Optimize an existing 3D conformer with UFF:

mol = Molecule.read_sdf("input_3d.sdf", coordinate_dim="3d")

if mol.has_uff_params():
    result = mol.with_uff_optimized(max_iters=200)
    optimized = result.molecule()

    print(not result.needs_more())
    print(result.status_code())
    print(result.energy())
    print(optimized.coordinates_3d().shape)

if mol.has_mmff_params():
    result = mol.with_mmff_optimized(mmff_variant="MMFF94", max_iters=200)
    print(not result.needs_more())
    print(result.status_code())

Generate a Morgan fingerprint:

fp = Molecule.from_smiles("c1ccccc1O").fingerprint_morgan(
    radius=2,
    n_bits=2048,
)

print(fp.n_bits())
print(fp.on_bits())

on_bits() returns the sparse bit indexes set inside the fixed-length binary fingerprint. It is not a dense neural embedding.

Parse SMARTS metadata:

import cosmolkit

query = cosmolkit.parse_smarts("[#6]-O")

print(query.num_atoms())
print(query.num_bonds())

parse_smarts() returns a SmartsMolecule parse tree value. Direct SMARTS query matching is not yet a Python API.

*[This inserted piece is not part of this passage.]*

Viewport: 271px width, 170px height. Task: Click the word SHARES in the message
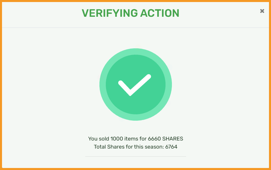pyautogui.click(x=173, y=139)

Process a list of molecules:

from cosmolkit import BatchErrorMode, MoleculeBatch

batch = MoleculeBatch.from_smiles_list(
    ["CCO", "c1ccccc1", "not-smiles"],
    errors=BatchErrorMode.KEEP,
).with_parallel_jobs(8)

for error in batch.errors():
    print(error.index(), error.operation(), error.message())

prepared = batch.with_2d_coordinates(errors=BatchErrorMode.KEEP)
fingerprints = prepared.fingerprint_morgan_list(n_bits=2048)

print(prepared.valid_mask())
print(prepared.to_smiles_list(canonical=True))
print([mol.to_smiles() if mol is not None else None for mol in prepared])
print([fp.on_bits() if fp is not None else None for fp in fingerprints])

MoleculeBatch preserves input order. When errors="keep" or BatchErrorMode.KEEP is used, invalid records stay aligned with their input positions and appear as None in molecule-valued outputs.